Another major international event will be the FIFA World Cup, jointly hosted by Mexico, the United States and Canada. Although Mexico will host a smaller number of matches compared to the other two countries, investment opportunities and economic spillover are expected to increase substantially. In preparation, the Mexican government has prioritised the modernisation of transportation infrastructure and the enhancement of public transit networks to ensure efficient connectivity and improve the visitor experience. These measures aim not only to meet the logistical demands of the tournament but also to deliver long-term benefits in urban mobility and infrastructure development.
The government is also expected to continue promoting investment through productive public spending and infrastructure projects, making the participation of domestic institutional investors, such as pension fund managers (Afores), a strategic component. This is due to the significant volume of assets they manage, which has historically supported large-scale projects in sectors such as energy, transportation and communications. Additionally, private credit activity is anticipated to experience notable growth, driven by the increasing demand for non-bank financing alternatives among small and medium-sized enterprises (Pymes) seeking to diversify funding sources and sustain expansion in a dynamic economic environment.

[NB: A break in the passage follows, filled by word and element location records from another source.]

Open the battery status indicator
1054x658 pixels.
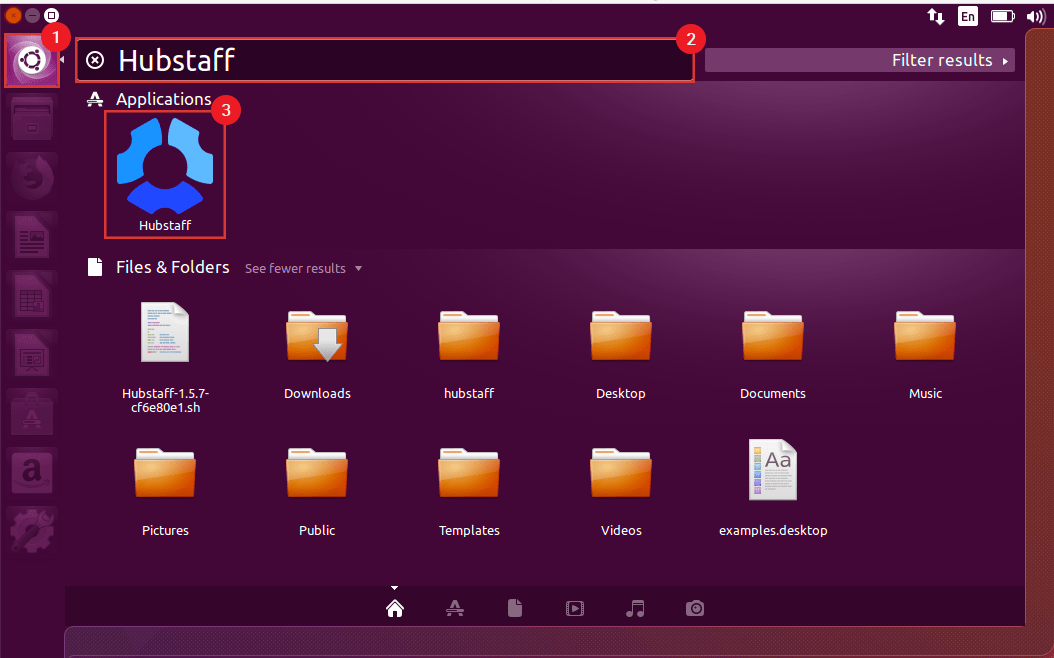pyautogui.click(x=1002, y=16)
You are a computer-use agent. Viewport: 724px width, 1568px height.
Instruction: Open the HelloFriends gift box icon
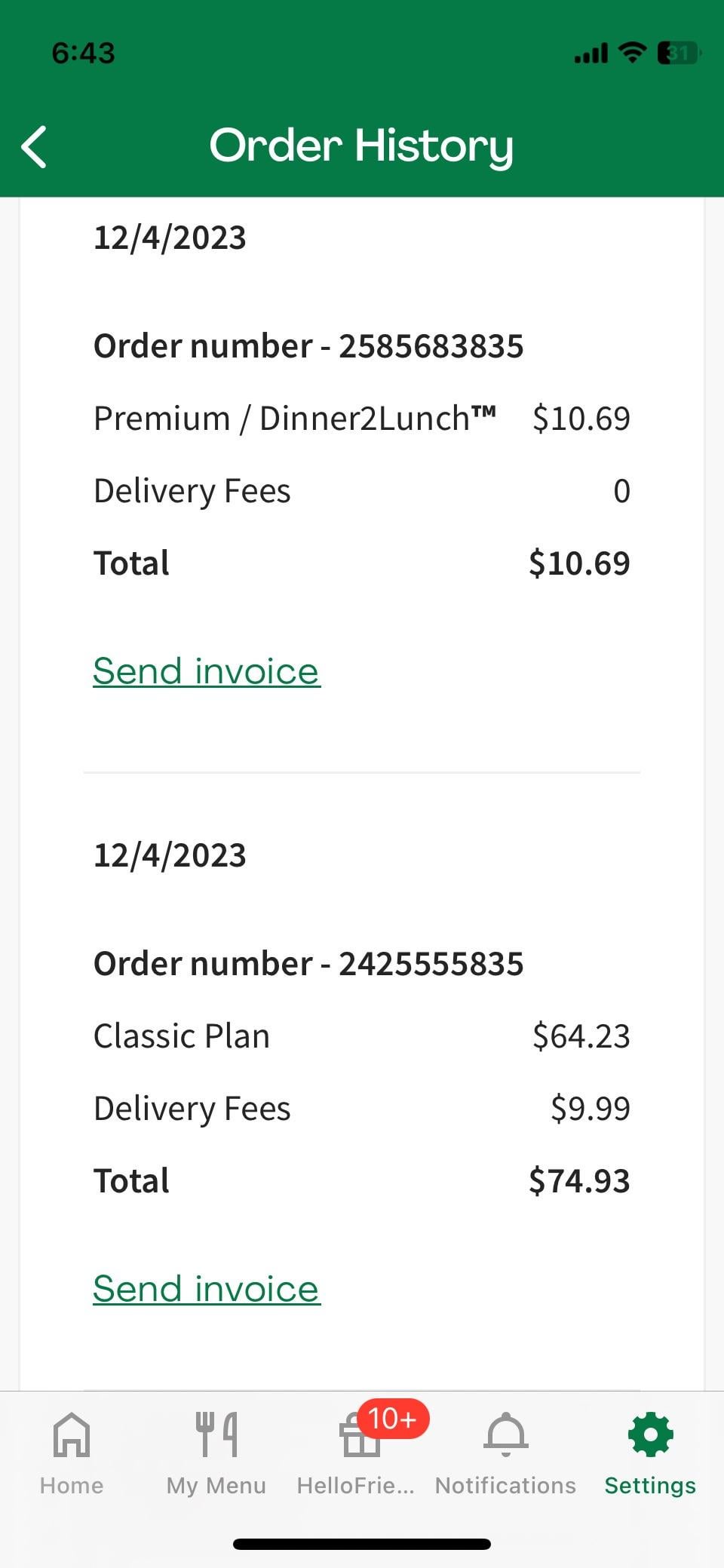point(359,1437)
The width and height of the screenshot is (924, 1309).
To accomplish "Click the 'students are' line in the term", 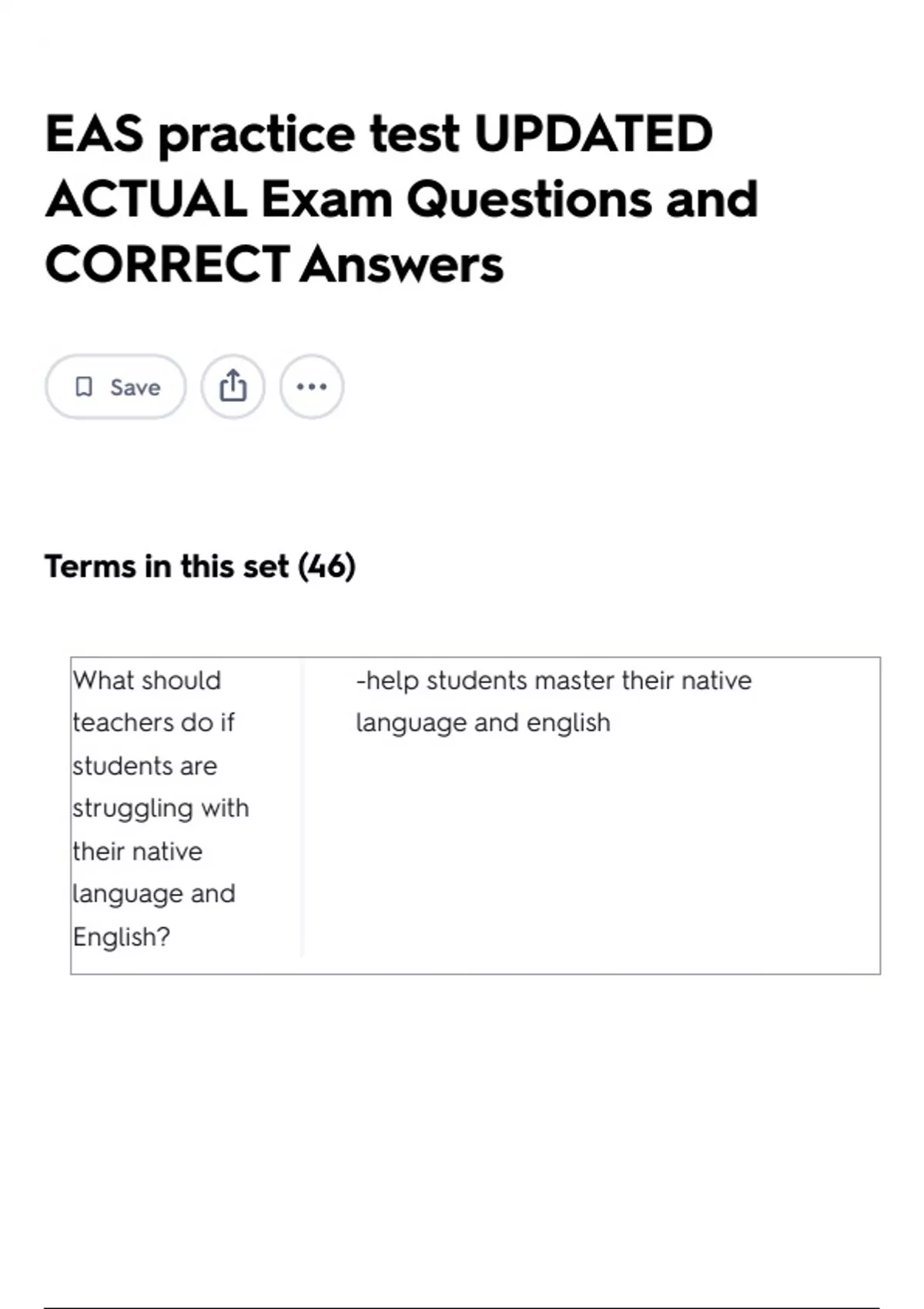I will [x=145, y=766].
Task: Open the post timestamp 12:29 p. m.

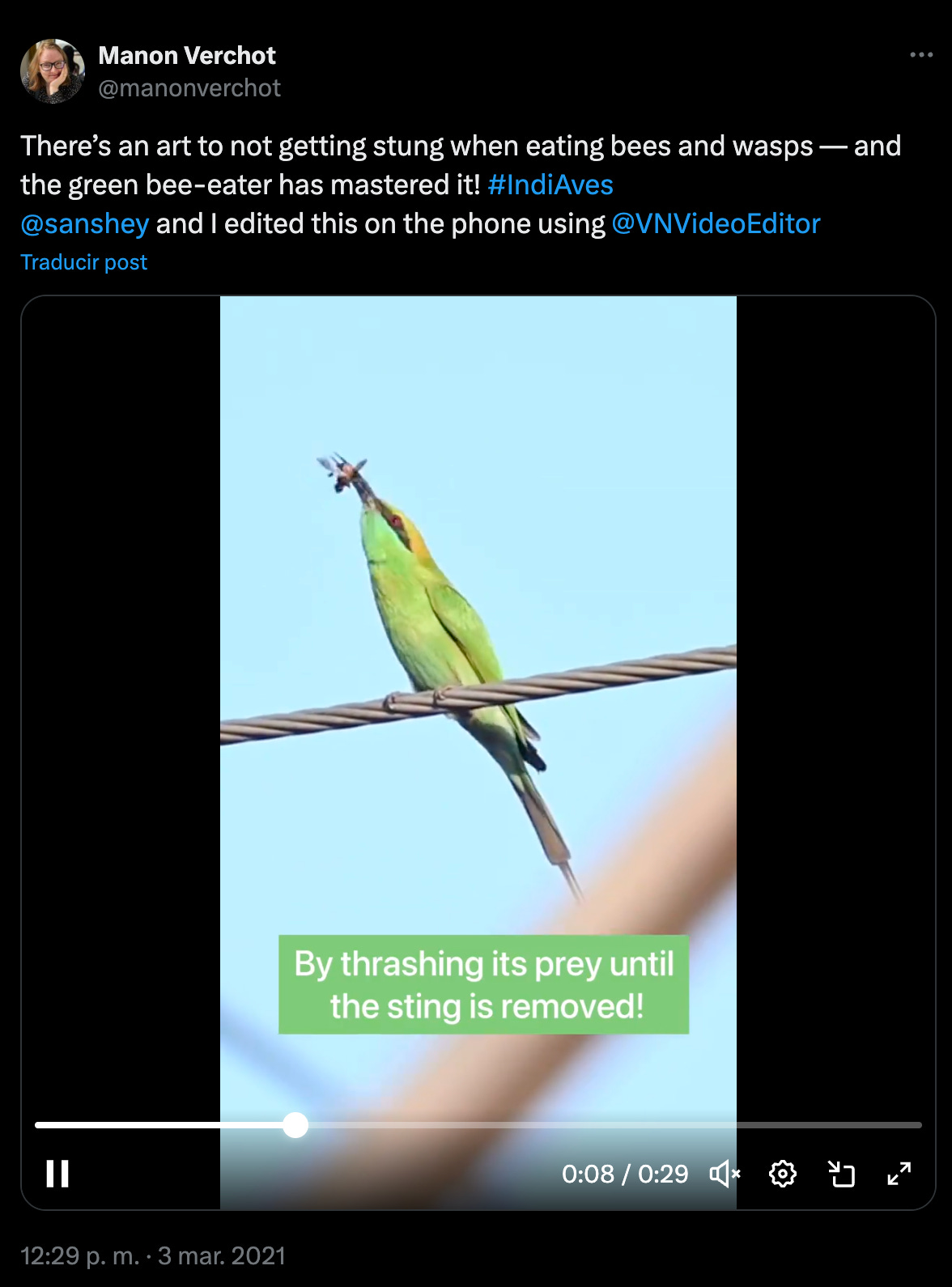Action: tap(80, 1255)
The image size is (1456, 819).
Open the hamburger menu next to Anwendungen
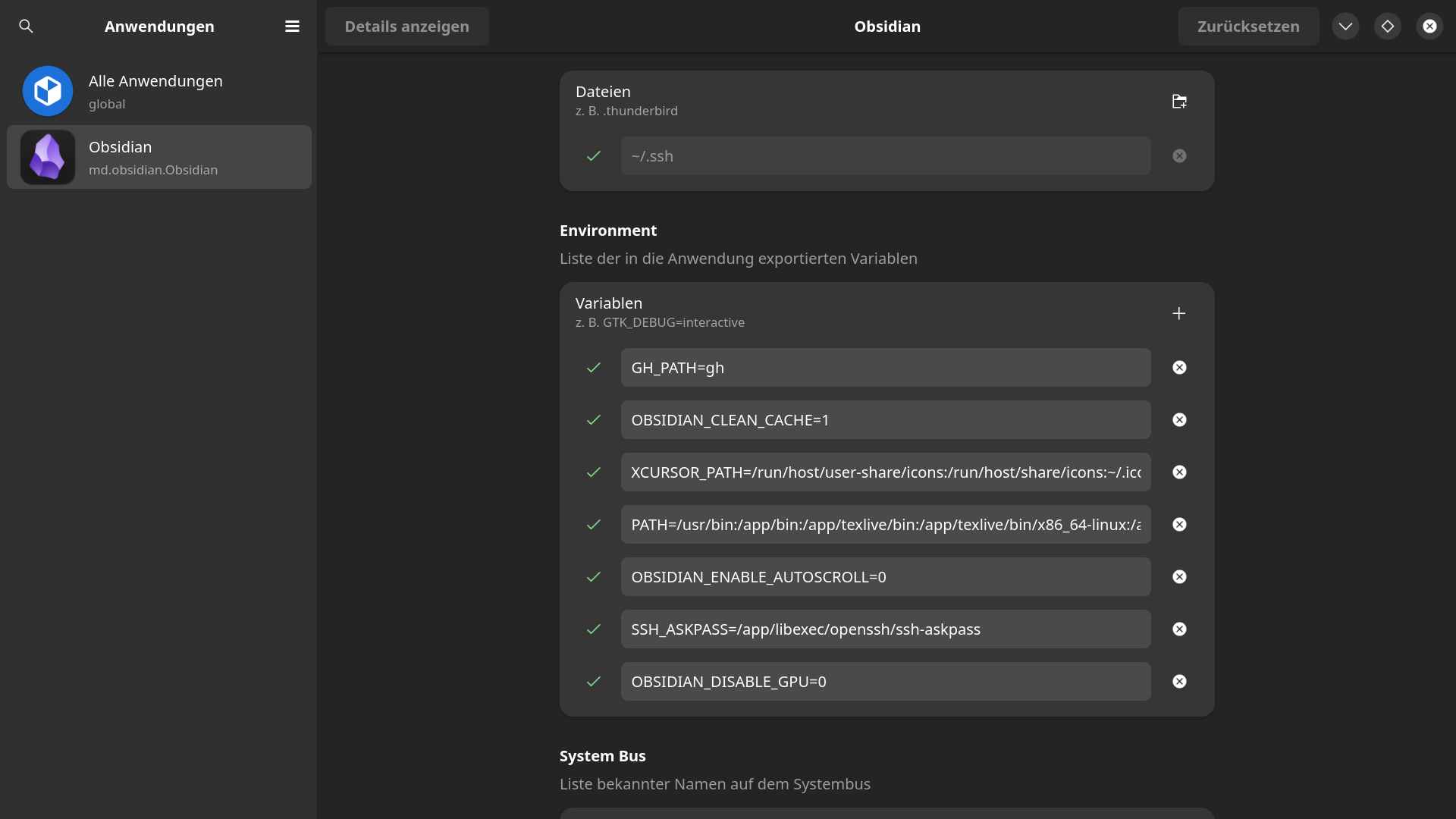[292, 27]
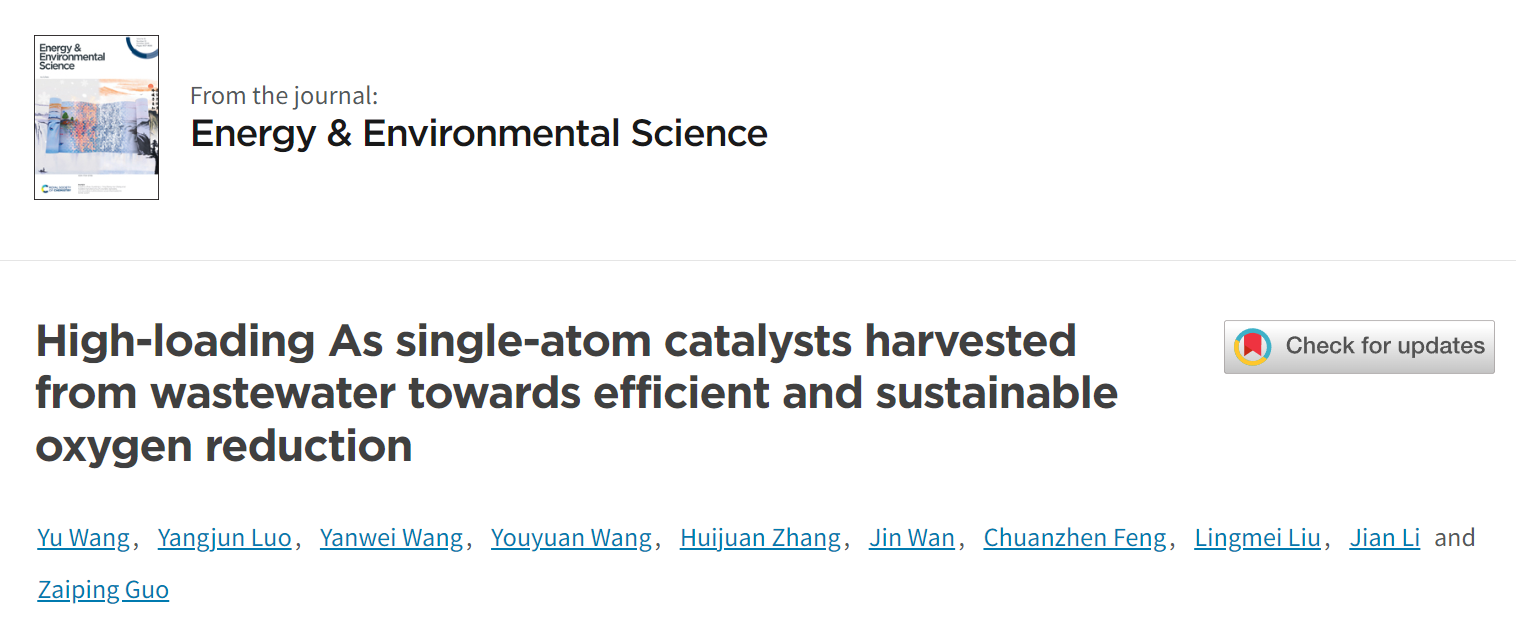Select author Jin Wan
The width and height of the screenshot is (1516, 620).
click(x=912, y=538)
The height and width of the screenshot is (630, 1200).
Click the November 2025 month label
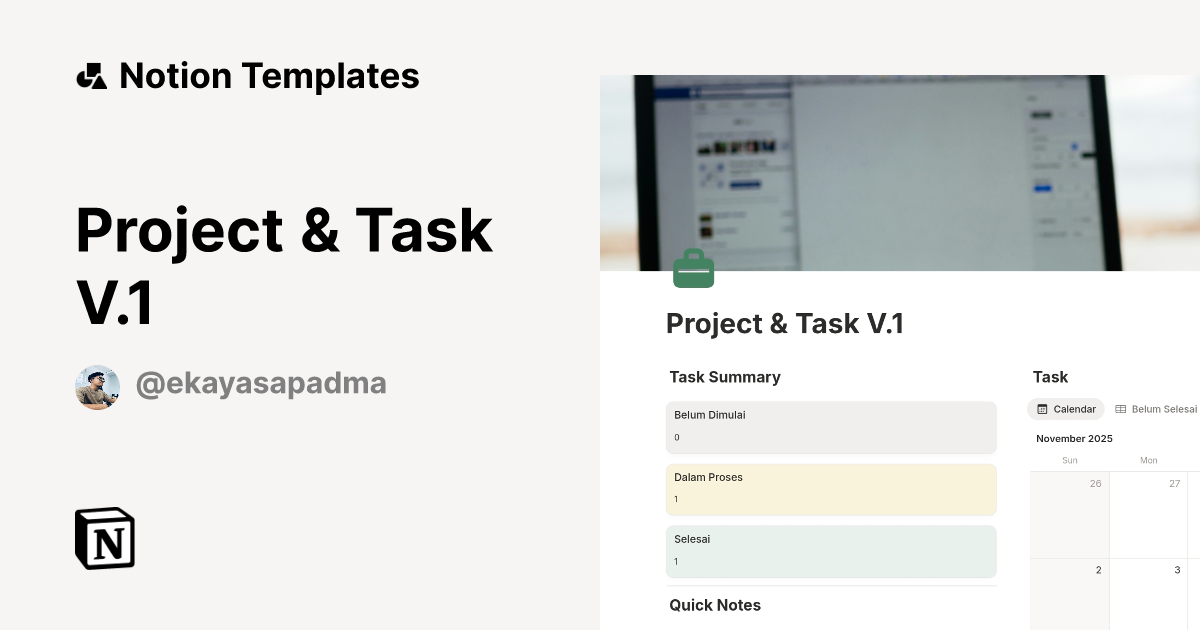pos(1074,439)
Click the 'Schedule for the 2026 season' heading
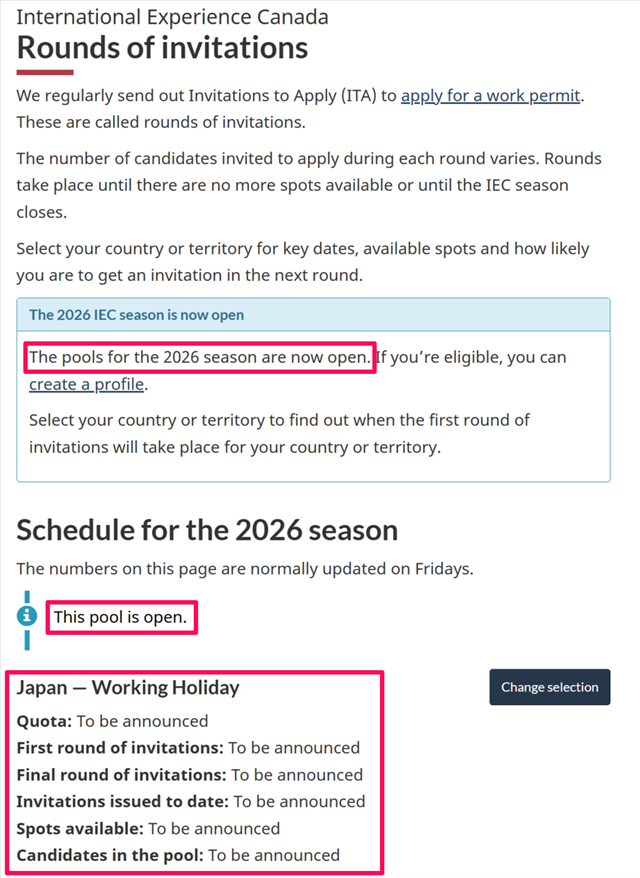 tap(207, 529)
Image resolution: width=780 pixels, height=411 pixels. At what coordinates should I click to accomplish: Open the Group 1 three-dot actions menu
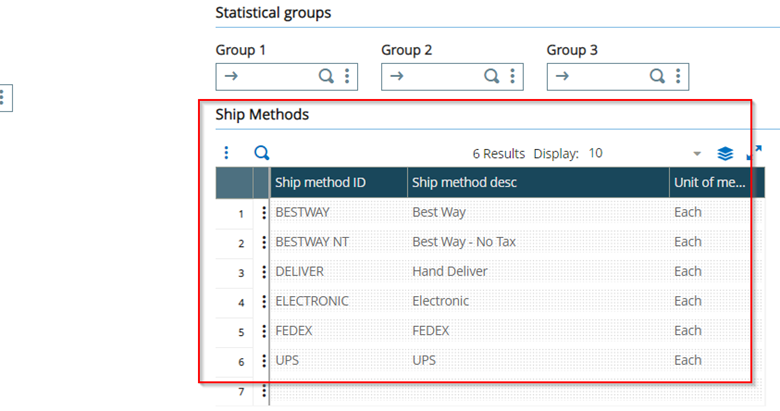pos(346,76)
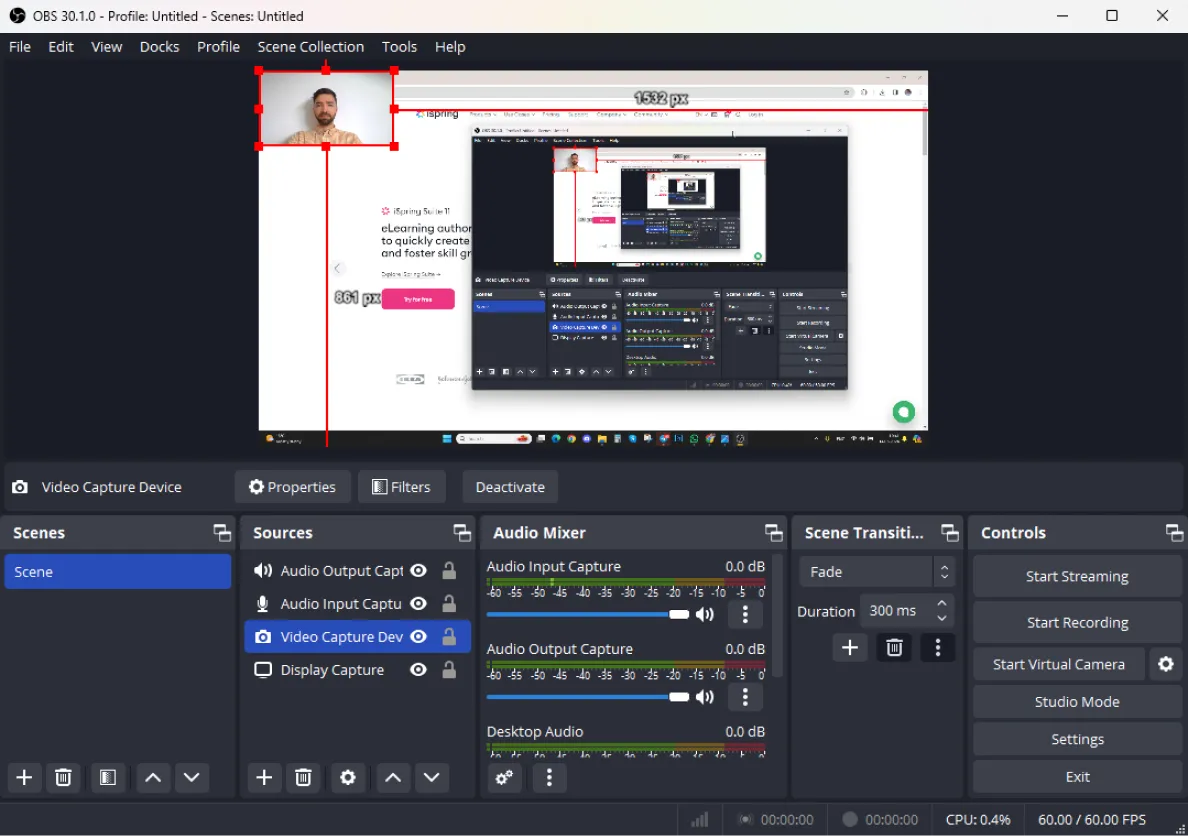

In the political sphere, the President is expected to submit to Congress a proposed political reform aimed primarily at reducing the number of deputies and senators and lowering public spending associated with electoral campaigns. Furthermore, in the context of the 2027 electoral process, during which several governorships and the federal Congress will be renewed, political and promotional activity by prospective candidates is expected to intensify. This process will be particularly significant as the ruling party and its allies seek to consolidate their political presence and maintain the legislative majority that currently facilitates the advancement of the government’s agenda.
In the legal domain, mediation and arbitration clauses are expected to remain the preferred mechanisms for resolving contractual disputes throughout 2026. This trend underscores the need for legal advisers to provide practical and innovative solutions that enable clients to anticipate and mitigate risks effectively. Moreover, 2026 will serve as a pivotal year for evaluating the performance of judges, magistrates and Supreme Court justices, particularly in high-impact cases involving tax matters and strategic sectors of the economy. These assessments may influence public perception of judicial independence and confidence in the integrity of Mexico’s legal system.